TFD9 Review: Foglight for Virtualisation

I have a lot of experience with performance and capacity management.

Some years ago, a colleague and I got fed up with the failings of enterprise tools like Concord eHealth, and also the limitations of low-end tools like MRTG. We wanted something that was easy to use like MRTG, but powerful as well. Back then, this was a big gap.

So we did what any insane technical person does: we wrote our own. Several times. This was one of my failures at doing a software startup, really.

I won’t go into the details other than to say that I’ve personally written an SNMP discovery and polling engine, a charting library, and a web-application (using Zope!) to do performance and capacity monitoring, so I have a little bit of knowledge in this area.

Foglight covers all the basics. It discovers information about the virtualisation platforms using interfaces and credentials that you give it. It collects statistics. So does every other tool.

Stuff I Like

Foglight runs on Windows and Linux. So many of the tools dealing with virtualisation seem to be Windows only, which makes me sad.

The DVR capability. You can ‘rewind’ the view and see what was going on at a particular time. This would have been incredibly useful at any number of clients I’ve worked with when trying to diagnose performance issues. The constant back-and-forth, and people arguing about how to do performance monitoring, of trying to get instrumentation set up is one of the more frustrating things I’ve had to work through. Just being able to scroll back through the statistics history, and the “what’s changing” views would make troubleshooting so much easier.

The auto-detect of a large variety of devices. This isn’t a hard feature to implement, but it is bloody tedious. Particularly when some vendors’ equipment crashes if you walk the SNMP MIB and hit certain OIDs (has happened), and you can’t discover too quickly or you’d denial-of-service the CPU (some oldish Cisco Catalyst switch I once accidentally swamped). Being able to do this well highlights a level of code maturity that augurs well of a product.

Browser based console!

No Flash!

Pretty charts and sparklines! Tufte++!

Stuff I Don’t Like

Foglight does data rollups too early for my liking. Storage is cheap, so I don’t understand why you wouldn’t want to keep granular data for at least a month by default. As @plankers pointed out during the presentation, you lose information whenever you start to average. A year from now, sure, trends is probably important, but at many organisations, you might not even get the “performance problem” ticket for a couple of weeks because of the bureaucracy of the place. If the data’s already rolled up, now you’re in finger-pointing hell because you have to wait until the next end-of-month run before you can help solve the problem. And then it won’t be solved until next month, so you’ve just cost the business three months of performance because you wanted to save a couple of gig of storage.
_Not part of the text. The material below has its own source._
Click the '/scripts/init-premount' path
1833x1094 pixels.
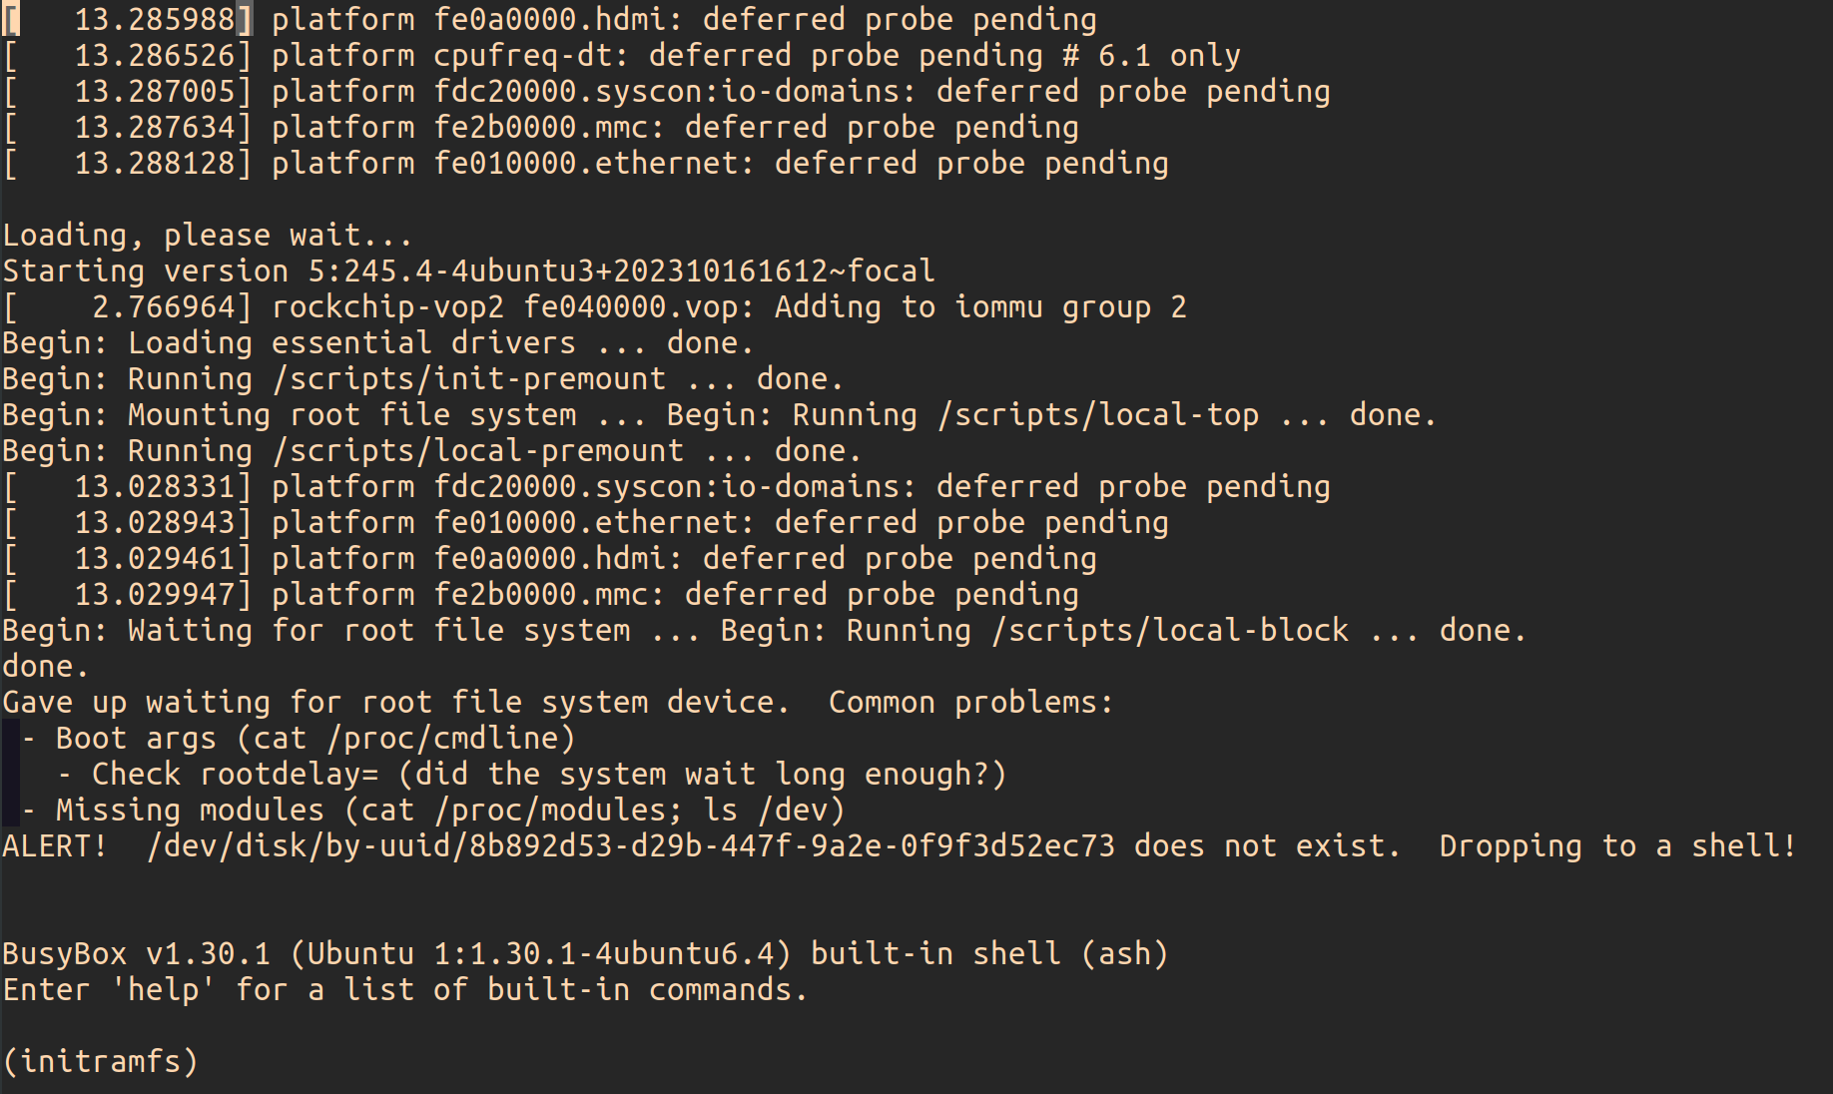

Having said that, the rollup intervals are tunable. I just wish vendors would update their defaults from 10 years ago to reflect the fact that storage is orders of magnitude cheaper now.

I also don’t like the animated graphics. They’re shiny for the demo to management who sign the cheques, but annoyingly pointless for the admins who actually use the tool every day. @plankers was again right on the money when he highlighted the accessibility problems on just having colours (traffic lights) to indicate issues. There needs to be a shape change as well. All instrumentation software people should study vary carefully the design issues with control panels of all kinds.

Hopefully your UX designers have, but many haven’t. Go find a good industrial designer to help out, preferably someone with experience in manufacturing plants like chemical factories. Those places don’t have time for fancy graphics, they need clear and ambiguous control panels that tell them just what they need to know. When you have a gas leak, or a chemical spill, “the circle is spinning faster” doesn’t cut it.

Conclusion

Foglight looks like a great tool and well worth checking out in more detail.